Wednesday, March 25, 2009

On Sex Offenders

Sex offender legislation is in serious need of revision but the kind of revision it needs is impossible for any politician ever planning to seek reelection to implement. After all, a politician can never go wrong with "harsher punishment for sex offenders", but the reverse? Political suicide.

Let me be perfectly clear. In straight-forward cases of sexual violence and child molestation, where guilt can be determined beyond a shadow of a doubt, I am for the harshest of punishments. Jail sentences coupled with removal of the genitals would suit me fine. However, the laws at present, which vary greatly from state to state, often fail to make vital distinctions between what I would consider to be highly criminal, highly immoral, highly dangerous behavior and behavior that is relatively benign and hardly criminal at all.

I am personally familiar with a couple of individuals who met the silly end of the sex offender laws. The most ludicrous example is the 14-year old son of a friend of mine who was charged with statutory rape for having "consensual" sex with his 14-year old girlfriend. Just to be fair, the police charged her with raping him as well. Another example is a young man I met shortly after he was released from serving 2 years in prison. His crime? He had a one-night stand with a girl he met in a bar. Turns out the girl was 17. He was 24. According to the law, it is the burden of the "adult" to verify the age of their sexual partners... even if you meet them in a bar, even if they lie to you, even if they have a fake ID... In my view, neither of these individuals are criminals. They are, at worst, guilty of behaving foolishly.

Sex crimes involving minors present a particular challenge because they require us to draw lines in the sand when it's hardly clear where the line should be drawn. When does childhood end and and adulthood begin? At what point can a person "consent" to sexual contact? Is age difference important? I like age 16 as an official "age of consent" for most sexual behavior. I know that many will argue that 16 is too young, that girls will be taken advantage of at this age. Yes, they will. However, the possibility of being taken advantage of is life-long. People must be allowed to take responsibility for their own decisions at some point and 16 strikes me as a reasonable age. If we left the age of consent up to fathers of daughters, it would probably be set at age 35 or upon marriage to a man of the father's approval. Ages below the official age of consent must be sub-divided as well. Non-violent sex crimes with adolescents should not be treated the same as sexual contact with pre-pubescent children.

The Human Rights Watch web site lists a number of non-violent "crimes" that require registration as a sex offender, including public urination, public nudity (keep in mind that this may include "mooning") and consensual sex between teenagers. The site also relays the story of a high school student who was arrested after flashing a group of freshman girls at his school. He spent 4 months in jail and was released with a 10-year sex offender registration, which made it difficult for him to find work and caused him to flee his community because of the "stigma" before finally committing suicide a month before his 20th birthday. I refuse to pin his suicide on anyone but himself. But a 4-month jail sentence and-10 year sex offender registration which hinders one's attempts to live a normal life is an absurd punishment for a harmless prank. As far as I'm concerned, 80 hours of community service would've been ample punishment. Then this kid could have finished school, gotten a job, and been, quite possibly, a model citizen for the rest of his life.

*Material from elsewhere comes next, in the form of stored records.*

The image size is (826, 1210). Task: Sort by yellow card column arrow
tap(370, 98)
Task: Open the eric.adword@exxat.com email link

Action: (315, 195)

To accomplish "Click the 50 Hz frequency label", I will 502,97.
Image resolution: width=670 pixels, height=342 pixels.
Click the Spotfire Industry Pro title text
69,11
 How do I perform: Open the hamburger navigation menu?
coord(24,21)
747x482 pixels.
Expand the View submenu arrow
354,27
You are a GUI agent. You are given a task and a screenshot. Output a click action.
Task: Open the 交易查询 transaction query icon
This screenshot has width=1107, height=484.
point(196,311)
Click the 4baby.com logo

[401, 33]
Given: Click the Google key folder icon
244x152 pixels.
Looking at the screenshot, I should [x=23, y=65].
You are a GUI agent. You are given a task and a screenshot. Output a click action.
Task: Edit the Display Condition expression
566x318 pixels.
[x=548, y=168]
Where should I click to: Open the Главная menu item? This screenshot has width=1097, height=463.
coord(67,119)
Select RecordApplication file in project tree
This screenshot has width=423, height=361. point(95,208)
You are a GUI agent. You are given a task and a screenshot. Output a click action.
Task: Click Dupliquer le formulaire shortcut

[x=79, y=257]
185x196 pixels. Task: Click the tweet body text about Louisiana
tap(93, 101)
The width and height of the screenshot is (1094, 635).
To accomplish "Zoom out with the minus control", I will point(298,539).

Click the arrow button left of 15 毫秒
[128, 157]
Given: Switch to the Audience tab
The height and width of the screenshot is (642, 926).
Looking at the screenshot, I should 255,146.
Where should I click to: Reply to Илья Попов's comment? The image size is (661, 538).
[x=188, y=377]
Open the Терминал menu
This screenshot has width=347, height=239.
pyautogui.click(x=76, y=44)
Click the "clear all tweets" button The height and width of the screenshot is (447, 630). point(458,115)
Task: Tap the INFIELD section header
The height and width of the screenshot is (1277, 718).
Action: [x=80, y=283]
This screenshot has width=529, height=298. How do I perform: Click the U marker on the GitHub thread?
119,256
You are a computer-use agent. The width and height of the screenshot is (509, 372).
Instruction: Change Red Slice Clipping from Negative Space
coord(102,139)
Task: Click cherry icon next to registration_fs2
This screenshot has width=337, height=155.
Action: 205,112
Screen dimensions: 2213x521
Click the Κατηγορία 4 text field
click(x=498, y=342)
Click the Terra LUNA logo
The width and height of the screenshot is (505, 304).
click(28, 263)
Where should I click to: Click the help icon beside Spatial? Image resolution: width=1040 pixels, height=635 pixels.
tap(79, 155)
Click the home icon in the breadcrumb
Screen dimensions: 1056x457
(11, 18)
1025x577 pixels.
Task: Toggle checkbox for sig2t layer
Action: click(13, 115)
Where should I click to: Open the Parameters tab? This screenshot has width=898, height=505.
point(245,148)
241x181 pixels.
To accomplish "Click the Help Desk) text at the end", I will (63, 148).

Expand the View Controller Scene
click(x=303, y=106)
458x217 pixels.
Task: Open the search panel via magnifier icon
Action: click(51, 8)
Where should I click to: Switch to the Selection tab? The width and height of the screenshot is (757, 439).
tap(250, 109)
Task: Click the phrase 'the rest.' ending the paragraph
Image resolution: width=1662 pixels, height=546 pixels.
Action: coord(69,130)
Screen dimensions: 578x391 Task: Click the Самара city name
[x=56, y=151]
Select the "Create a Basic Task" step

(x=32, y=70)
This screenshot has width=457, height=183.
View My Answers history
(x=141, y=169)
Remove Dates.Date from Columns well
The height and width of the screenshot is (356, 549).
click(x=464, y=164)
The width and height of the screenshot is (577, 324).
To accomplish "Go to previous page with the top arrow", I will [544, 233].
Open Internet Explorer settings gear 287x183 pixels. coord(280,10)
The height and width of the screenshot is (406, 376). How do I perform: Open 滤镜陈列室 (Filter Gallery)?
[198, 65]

The length of time that a sex offender must be registered varies from state to state and often depends on the crime. Sometimes the registration lasts a lifetime. Registered sex offenders generally may not live within a certain distance of schools, sometimes within a distance of school bus stops. This may mean that if a registered sex offender has children, he may not take them to school, attend student-teacher meetings or walk them to the bus stop. Sex offenders are often ineligible to become licensed to practice law, medicine, etc. Furthermore, routine background checks run by potential employers will reveal a sex offender status and may prevent individuals from being hired. And, if someone is a registered sex offender, someone in their community is bound to find out, gossip about it, and then everyone will know.

At present, sex offender registration muddies the water by having a number of people registered for crimes that present no real threat to the community. The common misunderstanding is that a "registered sex offender" is going to be someone who has a: forced himself sexually on a woman or b: molested a child, and it's just not true. By lumping the comparatively innocent "offenders" in with the truly dangerous, we are being unjust and wasting resources that could be used to address the real problems.